Of the lines in the data below, write out exactly those from the one holding "Where should I click to: Click the Group" through the one holding "Screen dimensions: 999x622", both included.

══════

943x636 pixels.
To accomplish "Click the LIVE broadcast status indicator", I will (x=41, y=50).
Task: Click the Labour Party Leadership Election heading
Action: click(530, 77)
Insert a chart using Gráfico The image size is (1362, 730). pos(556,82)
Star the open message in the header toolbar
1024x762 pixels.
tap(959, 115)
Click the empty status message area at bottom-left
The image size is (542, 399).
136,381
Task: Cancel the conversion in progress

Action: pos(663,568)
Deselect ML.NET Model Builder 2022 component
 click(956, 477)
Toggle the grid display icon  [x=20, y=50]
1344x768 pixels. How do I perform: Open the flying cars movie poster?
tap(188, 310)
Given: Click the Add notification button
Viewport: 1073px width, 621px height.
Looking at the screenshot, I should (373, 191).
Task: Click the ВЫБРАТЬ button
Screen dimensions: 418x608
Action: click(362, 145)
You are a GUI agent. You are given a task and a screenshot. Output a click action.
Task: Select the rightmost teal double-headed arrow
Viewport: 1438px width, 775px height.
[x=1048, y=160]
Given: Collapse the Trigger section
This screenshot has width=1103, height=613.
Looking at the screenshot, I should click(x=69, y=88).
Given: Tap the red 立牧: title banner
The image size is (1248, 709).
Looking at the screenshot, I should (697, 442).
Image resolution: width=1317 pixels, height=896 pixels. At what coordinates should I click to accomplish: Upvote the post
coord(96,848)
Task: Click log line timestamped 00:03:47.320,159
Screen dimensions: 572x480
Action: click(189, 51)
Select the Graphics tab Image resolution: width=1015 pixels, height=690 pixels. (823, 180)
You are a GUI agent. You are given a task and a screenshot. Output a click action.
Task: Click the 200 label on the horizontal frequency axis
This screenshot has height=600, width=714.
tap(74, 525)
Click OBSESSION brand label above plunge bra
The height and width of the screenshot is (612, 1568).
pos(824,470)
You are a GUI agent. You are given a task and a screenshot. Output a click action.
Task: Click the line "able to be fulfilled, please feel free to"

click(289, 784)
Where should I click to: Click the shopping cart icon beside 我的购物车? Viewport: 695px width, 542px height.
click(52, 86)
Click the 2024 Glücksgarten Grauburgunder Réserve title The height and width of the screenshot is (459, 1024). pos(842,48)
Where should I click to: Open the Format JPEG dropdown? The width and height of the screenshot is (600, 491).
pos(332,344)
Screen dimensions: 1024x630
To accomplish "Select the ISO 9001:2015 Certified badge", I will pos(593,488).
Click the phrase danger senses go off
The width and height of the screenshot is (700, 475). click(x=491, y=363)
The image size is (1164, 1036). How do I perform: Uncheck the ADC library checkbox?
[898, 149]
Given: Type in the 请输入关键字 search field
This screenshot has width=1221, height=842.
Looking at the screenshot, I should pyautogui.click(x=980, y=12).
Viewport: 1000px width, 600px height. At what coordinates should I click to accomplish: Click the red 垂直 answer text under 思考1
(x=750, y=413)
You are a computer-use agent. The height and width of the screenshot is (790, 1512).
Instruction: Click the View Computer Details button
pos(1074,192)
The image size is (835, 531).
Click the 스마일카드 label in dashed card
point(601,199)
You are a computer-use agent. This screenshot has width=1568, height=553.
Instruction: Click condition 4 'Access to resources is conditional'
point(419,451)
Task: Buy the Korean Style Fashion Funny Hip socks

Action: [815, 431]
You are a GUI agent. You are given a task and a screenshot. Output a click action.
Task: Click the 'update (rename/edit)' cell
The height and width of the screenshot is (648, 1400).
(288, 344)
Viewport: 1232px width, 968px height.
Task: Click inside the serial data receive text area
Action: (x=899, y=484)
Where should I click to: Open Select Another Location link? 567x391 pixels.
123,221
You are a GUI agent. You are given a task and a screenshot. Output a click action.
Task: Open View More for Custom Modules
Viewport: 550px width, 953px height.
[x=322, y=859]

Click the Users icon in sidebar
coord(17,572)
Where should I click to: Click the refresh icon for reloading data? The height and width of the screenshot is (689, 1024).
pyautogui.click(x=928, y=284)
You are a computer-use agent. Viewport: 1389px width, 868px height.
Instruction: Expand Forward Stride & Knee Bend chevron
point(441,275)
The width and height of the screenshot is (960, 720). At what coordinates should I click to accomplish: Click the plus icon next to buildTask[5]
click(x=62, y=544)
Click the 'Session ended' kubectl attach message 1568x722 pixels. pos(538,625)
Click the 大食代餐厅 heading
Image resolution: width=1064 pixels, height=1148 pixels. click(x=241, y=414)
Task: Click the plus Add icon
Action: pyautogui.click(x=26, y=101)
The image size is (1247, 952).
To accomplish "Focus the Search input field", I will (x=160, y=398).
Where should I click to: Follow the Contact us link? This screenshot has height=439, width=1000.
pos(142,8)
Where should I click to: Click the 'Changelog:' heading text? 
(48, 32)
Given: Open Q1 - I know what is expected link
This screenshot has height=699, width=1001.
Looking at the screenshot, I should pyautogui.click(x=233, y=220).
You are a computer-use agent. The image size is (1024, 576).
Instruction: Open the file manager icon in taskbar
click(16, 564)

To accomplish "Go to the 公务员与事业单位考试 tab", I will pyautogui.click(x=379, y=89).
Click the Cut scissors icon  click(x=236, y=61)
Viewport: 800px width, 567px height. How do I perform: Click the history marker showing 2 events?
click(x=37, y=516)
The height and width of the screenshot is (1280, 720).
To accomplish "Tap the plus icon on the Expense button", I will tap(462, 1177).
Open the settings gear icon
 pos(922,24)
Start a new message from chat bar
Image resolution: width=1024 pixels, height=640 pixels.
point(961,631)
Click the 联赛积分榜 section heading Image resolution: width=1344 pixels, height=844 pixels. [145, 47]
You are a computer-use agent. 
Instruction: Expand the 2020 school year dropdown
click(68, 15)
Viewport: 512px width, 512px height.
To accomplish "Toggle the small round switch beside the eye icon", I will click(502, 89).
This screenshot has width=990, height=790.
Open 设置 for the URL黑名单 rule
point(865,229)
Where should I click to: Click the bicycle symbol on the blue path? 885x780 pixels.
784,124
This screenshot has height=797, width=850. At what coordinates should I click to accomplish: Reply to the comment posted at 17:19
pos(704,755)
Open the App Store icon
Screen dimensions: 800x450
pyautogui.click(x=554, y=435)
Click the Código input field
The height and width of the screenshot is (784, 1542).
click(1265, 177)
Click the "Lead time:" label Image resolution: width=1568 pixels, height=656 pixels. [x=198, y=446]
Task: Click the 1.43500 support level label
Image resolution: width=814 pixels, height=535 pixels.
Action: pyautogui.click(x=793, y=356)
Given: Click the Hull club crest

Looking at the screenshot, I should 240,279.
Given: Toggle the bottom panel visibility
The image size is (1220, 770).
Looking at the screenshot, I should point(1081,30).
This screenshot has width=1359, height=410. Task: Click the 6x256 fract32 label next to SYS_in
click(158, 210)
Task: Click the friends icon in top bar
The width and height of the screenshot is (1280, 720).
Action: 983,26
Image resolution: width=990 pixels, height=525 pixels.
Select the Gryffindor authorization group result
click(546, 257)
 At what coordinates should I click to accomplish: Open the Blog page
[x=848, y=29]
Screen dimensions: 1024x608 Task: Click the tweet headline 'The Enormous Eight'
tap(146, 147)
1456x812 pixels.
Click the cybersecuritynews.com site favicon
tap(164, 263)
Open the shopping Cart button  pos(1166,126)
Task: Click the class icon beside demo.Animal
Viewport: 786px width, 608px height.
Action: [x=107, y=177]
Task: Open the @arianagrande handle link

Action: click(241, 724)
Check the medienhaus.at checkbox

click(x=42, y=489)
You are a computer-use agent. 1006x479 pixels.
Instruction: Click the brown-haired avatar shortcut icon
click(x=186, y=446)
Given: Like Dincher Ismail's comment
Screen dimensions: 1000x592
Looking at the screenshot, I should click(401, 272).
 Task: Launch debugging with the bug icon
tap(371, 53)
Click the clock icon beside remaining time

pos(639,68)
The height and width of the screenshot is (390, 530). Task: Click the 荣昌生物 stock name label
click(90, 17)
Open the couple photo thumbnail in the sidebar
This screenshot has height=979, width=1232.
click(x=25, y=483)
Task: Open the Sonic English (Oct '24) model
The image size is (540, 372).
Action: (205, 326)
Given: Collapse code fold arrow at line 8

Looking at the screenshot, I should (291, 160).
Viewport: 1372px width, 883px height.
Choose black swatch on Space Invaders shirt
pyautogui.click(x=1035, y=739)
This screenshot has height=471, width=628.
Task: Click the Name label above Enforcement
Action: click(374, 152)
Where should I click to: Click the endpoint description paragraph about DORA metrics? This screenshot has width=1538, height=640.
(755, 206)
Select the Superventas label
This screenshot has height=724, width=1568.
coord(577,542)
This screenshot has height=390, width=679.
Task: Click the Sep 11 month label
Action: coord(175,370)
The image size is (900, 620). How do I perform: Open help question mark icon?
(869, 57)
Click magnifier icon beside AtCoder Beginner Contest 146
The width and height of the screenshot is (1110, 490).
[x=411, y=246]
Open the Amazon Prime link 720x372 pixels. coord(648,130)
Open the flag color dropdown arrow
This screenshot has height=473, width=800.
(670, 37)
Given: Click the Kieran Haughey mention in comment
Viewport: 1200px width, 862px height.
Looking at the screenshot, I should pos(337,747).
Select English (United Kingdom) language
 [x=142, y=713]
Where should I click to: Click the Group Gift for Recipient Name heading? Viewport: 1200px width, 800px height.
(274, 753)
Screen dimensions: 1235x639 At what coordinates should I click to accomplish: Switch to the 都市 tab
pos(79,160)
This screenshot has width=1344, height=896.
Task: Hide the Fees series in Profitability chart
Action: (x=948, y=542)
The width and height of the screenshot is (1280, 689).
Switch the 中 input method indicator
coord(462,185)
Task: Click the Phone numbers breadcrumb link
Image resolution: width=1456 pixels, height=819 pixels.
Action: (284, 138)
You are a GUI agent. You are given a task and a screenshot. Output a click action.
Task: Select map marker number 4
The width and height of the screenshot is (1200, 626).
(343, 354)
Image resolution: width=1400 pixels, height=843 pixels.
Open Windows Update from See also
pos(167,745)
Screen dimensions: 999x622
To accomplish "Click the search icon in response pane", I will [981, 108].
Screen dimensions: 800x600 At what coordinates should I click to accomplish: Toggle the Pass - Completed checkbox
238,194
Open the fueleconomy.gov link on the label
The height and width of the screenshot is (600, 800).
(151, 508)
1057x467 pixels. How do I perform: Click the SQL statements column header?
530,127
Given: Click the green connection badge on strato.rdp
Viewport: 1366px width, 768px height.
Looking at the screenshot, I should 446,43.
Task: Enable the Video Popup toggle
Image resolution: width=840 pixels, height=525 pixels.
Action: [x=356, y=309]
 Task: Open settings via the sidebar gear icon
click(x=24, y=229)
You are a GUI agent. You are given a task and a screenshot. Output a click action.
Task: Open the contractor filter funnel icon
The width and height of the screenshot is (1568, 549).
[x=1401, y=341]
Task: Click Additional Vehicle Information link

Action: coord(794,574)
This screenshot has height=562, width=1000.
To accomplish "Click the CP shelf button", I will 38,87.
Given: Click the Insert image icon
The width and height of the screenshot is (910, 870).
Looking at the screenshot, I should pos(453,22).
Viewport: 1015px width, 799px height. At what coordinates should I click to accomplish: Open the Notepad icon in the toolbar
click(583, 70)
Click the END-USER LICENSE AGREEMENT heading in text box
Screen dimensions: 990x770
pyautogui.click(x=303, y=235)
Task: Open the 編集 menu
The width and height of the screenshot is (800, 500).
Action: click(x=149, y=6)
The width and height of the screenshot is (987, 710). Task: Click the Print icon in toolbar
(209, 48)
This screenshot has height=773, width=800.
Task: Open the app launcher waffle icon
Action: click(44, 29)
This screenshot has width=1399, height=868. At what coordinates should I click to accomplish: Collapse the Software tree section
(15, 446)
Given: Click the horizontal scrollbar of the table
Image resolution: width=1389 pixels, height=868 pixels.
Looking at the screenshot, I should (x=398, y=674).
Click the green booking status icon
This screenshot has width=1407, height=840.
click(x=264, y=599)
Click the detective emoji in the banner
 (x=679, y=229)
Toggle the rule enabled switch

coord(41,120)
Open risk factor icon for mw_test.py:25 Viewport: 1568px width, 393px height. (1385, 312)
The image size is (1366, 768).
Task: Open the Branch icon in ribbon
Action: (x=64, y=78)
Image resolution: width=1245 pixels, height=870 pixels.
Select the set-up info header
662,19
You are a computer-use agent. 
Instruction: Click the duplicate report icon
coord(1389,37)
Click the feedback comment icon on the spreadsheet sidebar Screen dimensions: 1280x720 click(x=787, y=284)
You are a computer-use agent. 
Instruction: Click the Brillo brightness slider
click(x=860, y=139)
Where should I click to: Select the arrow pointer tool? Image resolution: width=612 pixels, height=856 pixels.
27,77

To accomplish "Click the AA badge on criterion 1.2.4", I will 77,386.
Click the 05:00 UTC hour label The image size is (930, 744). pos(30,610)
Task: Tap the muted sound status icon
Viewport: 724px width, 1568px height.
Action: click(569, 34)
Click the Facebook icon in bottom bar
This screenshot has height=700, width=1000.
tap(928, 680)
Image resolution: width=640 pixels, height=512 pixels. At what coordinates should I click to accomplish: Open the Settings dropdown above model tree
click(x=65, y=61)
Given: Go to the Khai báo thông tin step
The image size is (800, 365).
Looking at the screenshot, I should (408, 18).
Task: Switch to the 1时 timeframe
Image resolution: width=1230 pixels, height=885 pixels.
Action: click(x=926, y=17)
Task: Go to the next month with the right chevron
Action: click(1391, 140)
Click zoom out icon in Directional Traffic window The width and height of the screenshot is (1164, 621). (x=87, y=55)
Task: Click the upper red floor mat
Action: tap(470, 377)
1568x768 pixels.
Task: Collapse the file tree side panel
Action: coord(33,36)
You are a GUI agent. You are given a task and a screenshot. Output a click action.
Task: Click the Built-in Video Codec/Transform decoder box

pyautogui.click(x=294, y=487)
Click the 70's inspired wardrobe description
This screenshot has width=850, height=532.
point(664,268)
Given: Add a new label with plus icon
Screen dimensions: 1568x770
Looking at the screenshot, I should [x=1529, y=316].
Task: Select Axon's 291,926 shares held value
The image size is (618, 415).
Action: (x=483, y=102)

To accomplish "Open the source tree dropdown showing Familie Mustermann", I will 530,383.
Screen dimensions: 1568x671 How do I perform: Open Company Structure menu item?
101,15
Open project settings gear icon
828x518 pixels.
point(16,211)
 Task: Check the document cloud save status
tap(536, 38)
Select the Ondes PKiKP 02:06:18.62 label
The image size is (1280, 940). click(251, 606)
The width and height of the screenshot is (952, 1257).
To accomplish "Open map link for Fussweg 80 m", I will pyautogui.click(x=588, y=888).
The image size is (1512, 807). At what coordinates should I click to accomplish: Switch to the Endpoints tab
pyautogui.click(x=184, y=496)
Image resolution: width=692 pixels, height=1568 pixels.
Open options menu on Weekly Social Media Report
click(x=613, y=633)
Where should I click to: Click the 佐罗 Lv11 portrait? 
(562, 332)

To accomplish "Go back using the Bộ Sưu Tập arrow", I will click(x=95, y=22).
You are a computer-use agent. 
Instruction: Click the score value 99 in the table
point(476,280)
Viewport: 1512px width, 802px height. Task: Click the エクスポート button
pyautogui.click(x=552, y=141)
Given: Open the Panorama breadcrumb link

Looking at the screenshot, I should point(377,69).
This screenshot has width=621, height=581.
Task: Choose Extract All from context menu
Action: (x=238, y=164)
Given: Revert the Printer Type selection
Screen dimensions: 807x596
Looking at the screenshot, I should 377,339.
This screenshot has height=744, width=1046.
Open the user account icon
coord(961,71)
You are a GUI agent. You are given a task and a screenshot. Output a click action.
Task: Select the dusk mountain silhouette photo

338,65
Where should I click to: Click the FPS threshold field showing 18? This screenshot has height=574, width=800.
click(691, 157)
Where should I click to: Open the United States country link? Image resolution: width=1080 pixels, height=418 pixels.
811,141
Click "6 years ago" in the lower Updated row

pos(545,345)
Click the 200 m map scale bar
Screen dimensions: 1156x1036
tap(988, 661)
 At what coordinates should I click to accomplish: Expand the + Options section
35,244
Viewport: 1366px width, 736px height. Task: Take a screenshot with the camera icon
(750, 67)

══════

RESULT BELOW:
Where should I click to: Click the Group Gift for Recipient Name heading? Viewport: 1200px width, 800px height.
(274, 753)
Screen dimensions: 1235x639 At what coordinates should I click to accomplish: Switch to the 都市 tab
pos(79,160)
This screenshot has width=1344, height=896.
Task: Hide the Fees series in Profitability chart
Action: (x=948, y=542)
The width and height of the screenshot is (1280, 689).
Switch the 中 input method indicator
coord(462,185)
Task: Click the Phone numbers breadcrumb link
Image resolution: width=1456 pixels, height=819 pixels.
Action: (284, 138)
You are a GUI agent. You are given a task and a screenshot. Output a click action.
Task: Select map marker number 4
The width and height of the screenshot is (1200, 626).
(343, 354)
Image resolution: width=1400 pixels, height=843 pixels.
Open Windows Update from See also
pos(167,745)
Screen dimensions: 999x622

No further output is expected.